## THE TASKS
1. Reproduce exactly the passage of the cotangent equation lesson that begins at the words "Trigonometric Equation in" and stops after "- \alpha'\right) + k \pi $$.".
2. According to the cotangent equation lesson, what function is cotangent converted into to solve cot α = cot α', and by what means?
3. Continue the cotangent equation lesson from the point where it stops.

## QUOTED TEXT
____________________

Trigonometric Equation in the Form cot a = cot b
To solve the trigonometric equation $$ \cot \alpha = \cot \alpha' $$, we can use associated angles, converting cotangent into tangent: $$ \tan \left(\frac{\pi}{2} - \alpha\right) = \tan \left(\frac{\pi}{2} - \alpha'\right) $$. This follows the same approach as solving equations of the form tan x = tan y: $$ \left(\frac{\pi}{2} - \alpha\right) = \left(\frac{\pi}{2} - \alpha'\right) + k \pi $$.
A Practical Example
Let's solve this trigonometric equation:
$$ \cot \frac{1}{2} x + \frac{\pi}{2} = \cot \frac{5}{2} x - \frac{\pi}{2}$$
We convert cotangent to tangent on both sides:
$$ \tan \left( \frac{\pi}{2} - \frac{1}{2} x + \frac{\pi}{2} \right) = \tan \left( \frac{\pi}{2} - \frac{5}{2} x - \frac{\pi}{2} \right) $$
The tangent angles are:
$$ \alpha = \frac{\pi}{2} - \frac{1}{2} x + \frac{\pi}{2}$$
$$ \alpha' = \frac{\pi}{2} - \frac{5}{2} x - \frac{\pi}{2} $$
Now we apply the rule for equations where tan α = tan α' to find the values of x.
$$ \alpha = \alpha' + k \pi $$
In this case, α = π/2 - 1/2 x + 1/2 π and α' = π/2 - 5/2 x - 1/2 π
$$ \frac{\pi}{2} - \frac{1}{2} x + \frac{\pi}{2} = \frac{\pi}{2} - \frac{5}{2} x + k \pi - \frac{\pi}{2} $$
Next, we isolate x by simplifying:
$$ \frac{5}{2} x - \frac{1}{2} x = \frac{\pi}{2} - \frac{\pi}{2} + k \pi - \frac{\pi}{2} - \frac{\pi}{2} $$
$$ \frac{4}{2} x = k \pi - \pi $$
$$ 2 x = k \pi - \pi $$
$$ x = \frac{1}{2} (k \pi - \pi) $$
$$ x = \frac{1}{2} k \pi - \frac{1}{2} \pi $$
To find the solutions, we vary the integer k.

____________________

## STORED ROWS
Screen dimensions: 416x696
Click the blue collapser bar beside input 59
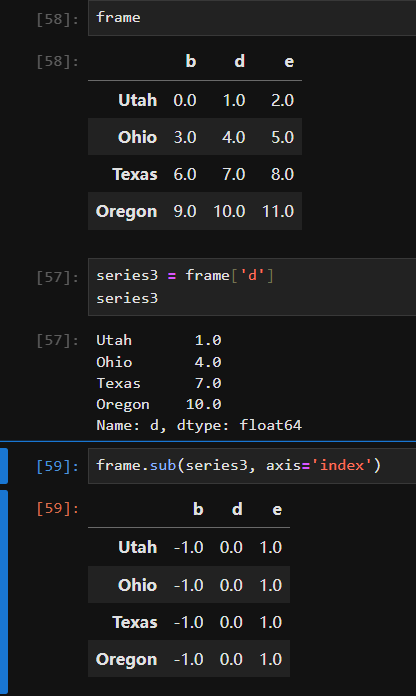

____________________

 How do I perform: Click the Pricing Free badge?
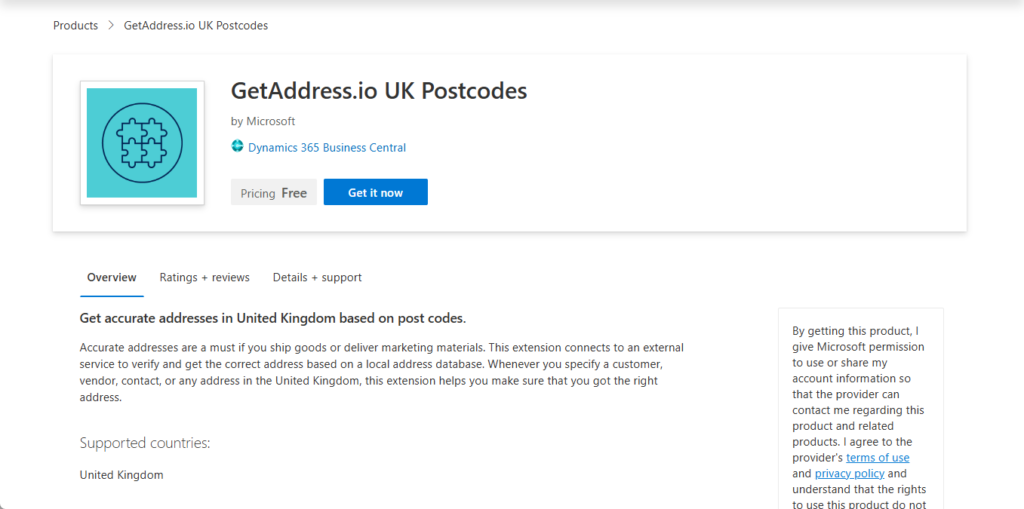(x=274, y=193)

____________________

## OUTPUTS FOR THE TASKS
1.
Trigonometric Equation in the Form cot a = cot b
To solve the trigonometric equation $$ \cot \alpha = \cot \alpha' $$, we can use associated angles, converting cotangent into tangent: $$ \tan \left(\frac{\pi}{2} - \alpha\right) = \tan \left(\frac{\pi}{2} - \alpha'\right) $$. This follows the same approach as solving equations of the form tan x = tan y: $$ \left(\frac{\pi}{2} - \alpha\right) = \left(\frac{\pi}{2} - \alpha'\right) + k \pi $$.

2. Cotangent is converted into tangent by using associated angles.

3.
Checking for k = 0
$$ x = \frac{1}{2} k \pi - \frac{1}{2} \pi $$
$$ x = \frac{1}{2} (0) \pi - \frac{1}{2} \pi $$
$$ x = - \frac{1}{2} \pi $$
The first solution to the trigonometric equation is x = -1/2 π
Checking for k = 1
$$ x = \frac{1}{2} k \pi - \frac{1}{2} \pi $$
$$ x = \frac{1}{2} (1) \pi - \frac{1}{2} \pi $$
$$ x = \frac{1}{2} \pi - \frac{1}{2} \pi $$
$$ x = 0 $$
The second solution to the trigonometric equation is the trivial solution x = 0
Checking for k = 2
$$ x = \frac{1}{2} k \pi - \frac{1}{2} \pi $$
$$ x = \frac{1}{2} (2) \pi - \frac{1}{2} \pi $$
$$ x = \pi - \frac{1}{2} \pi $$
$$ x = \frac{1}{2} \pi $$
The third solution to the trigonometric equation is x = 1/2 π
By adjusting k to 2, -2, 3, -3, etc., we can identify the infinite set of solutions for this equation.
The Proof
An inverse relationship exists between tangent and cotangent:
$$ \cot \alpha = \frac{1}{ \tan \alpha} $$
This means that cotangent is zero when tangent approaches positive or negative infinity, and vice versa.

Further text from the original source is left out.